Wöginger: „Wir machen das ja nicht aus Jux und Tollerei“

Das neue Jahr soll endlich eine umfassende Pflegereform bringen. Bis Ende Jänner oder Anfang Februar soll jedenfalls ein Zwischenbericht vorliegen, kündigte der türkise Verhandler, ÖVP-Klubobmann August Wöginger an.

„Wir sind mitten in den Verhandlungen und die laufen sehr gut.“ Die Arbeitsgruppen zur Pflegereform tagen intensiv, versicherte Wöginger im APA-Interview. Es gehe um eine bessere Unterstützung der pflegenden Angehörigen, eine Personaloffensive inklusive einer Pflegelehre, eine nachhaltige Finanzierung des Pflegesystems und eine Forcierung von Pflege daheim.
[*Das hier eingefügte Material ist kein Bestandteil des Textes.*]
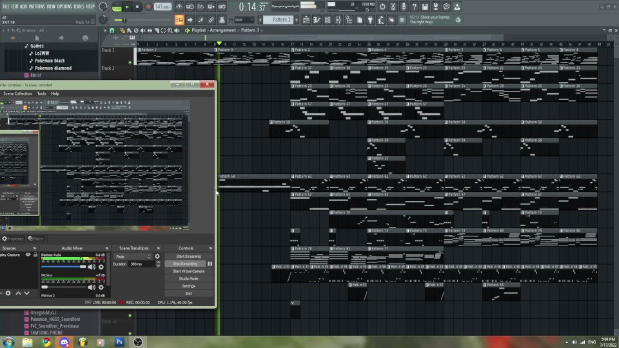Viewport: 619px width, 348px height.
Task: Open Mic/Aux audio settings gear
Action: click(x=101, y=287)
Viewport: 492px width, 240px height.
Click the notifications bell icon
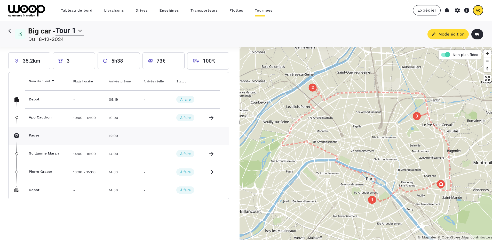[x=447, y=10]
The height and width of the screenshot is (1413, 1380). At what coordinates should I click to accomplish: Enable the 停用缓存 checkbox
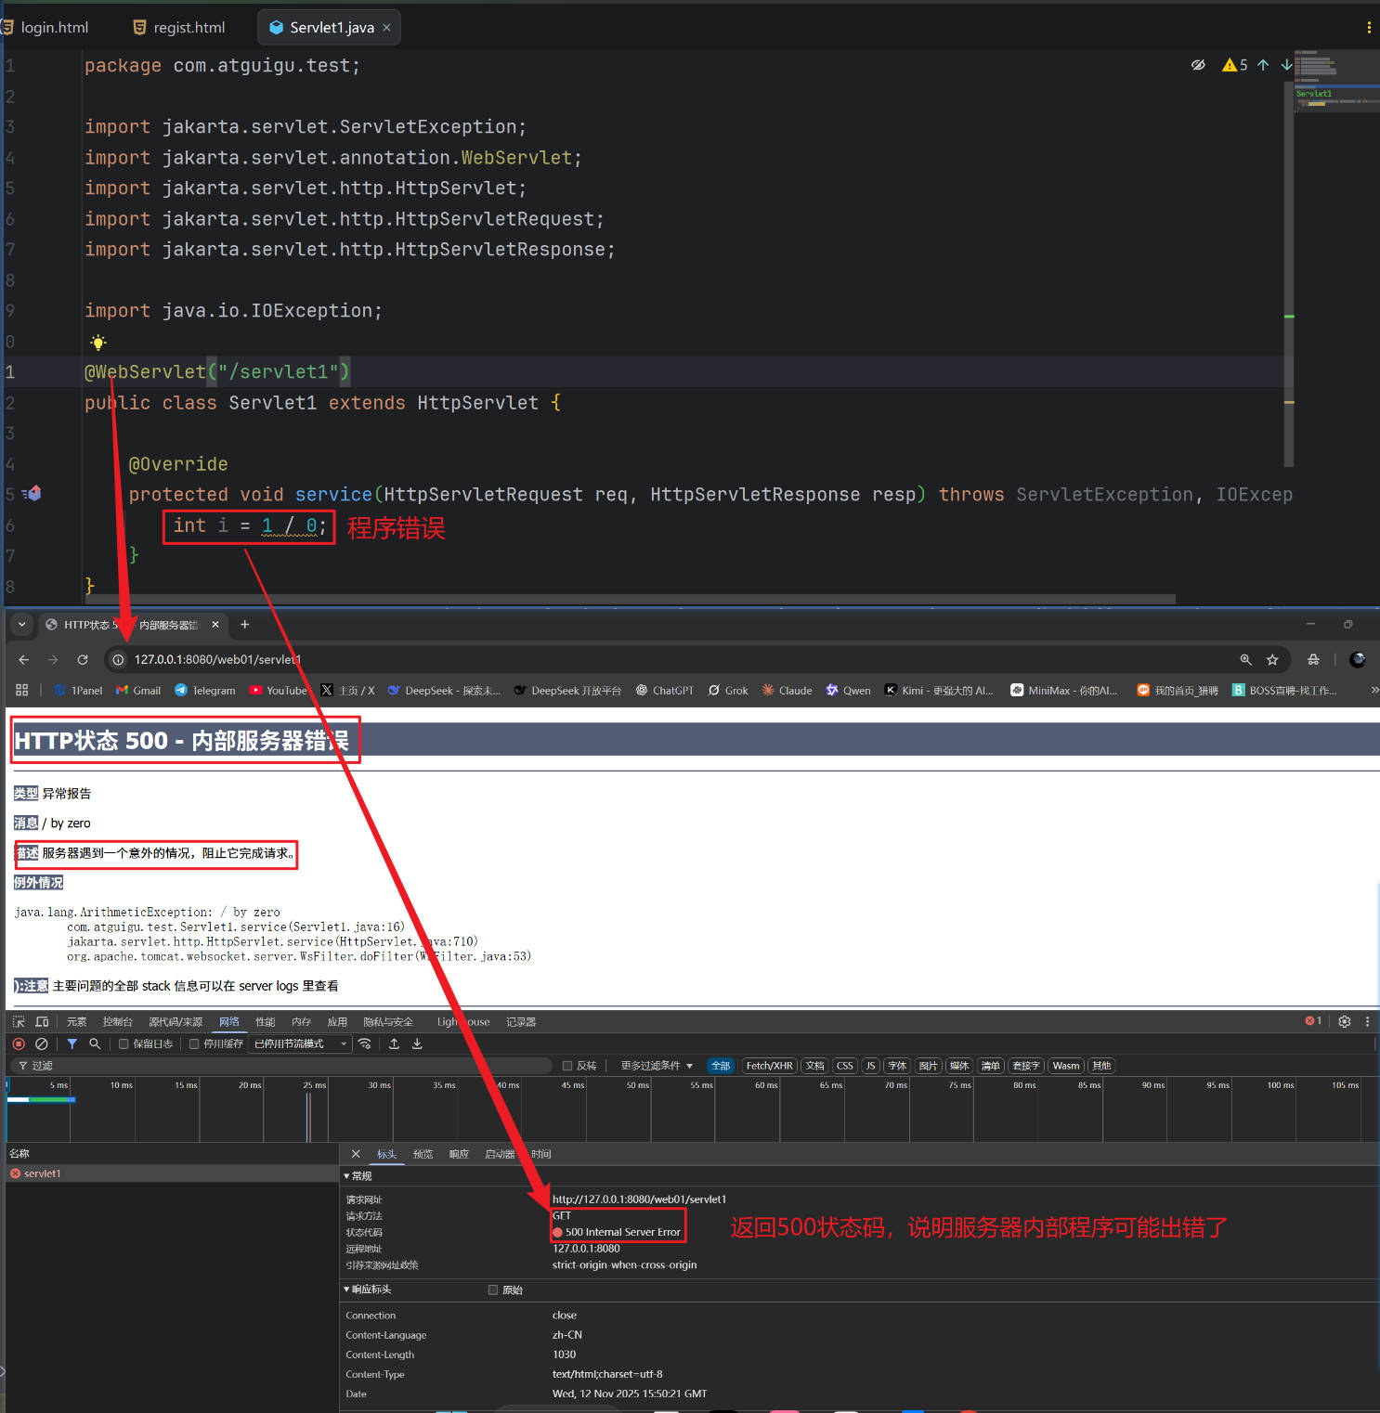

Verzögert wurde die Pflegereform durch die notwendige Bewältigung der Corona-Pandemie.

Dass schon ab dem Stefanitag wieder massive Kontaktbeschränkungen gelten, verteidigte Wöginger. Auf die Frage, ob das nicht einen „Stau“ an Familientreffen verursache, erklärte Wöginger, es gehe ja darum, die sozialen Kontakte überhaupt zu reduzieren. „Wir machen das ja nicht aus Jux und Tollerei“, denn die größte Ansteckungsgefahr gebe es im Privatbereich.

Die Zahl der Infizierten sei einfach zu hoch, deshalb müsse man jetzt diesen Lockdown durchführen.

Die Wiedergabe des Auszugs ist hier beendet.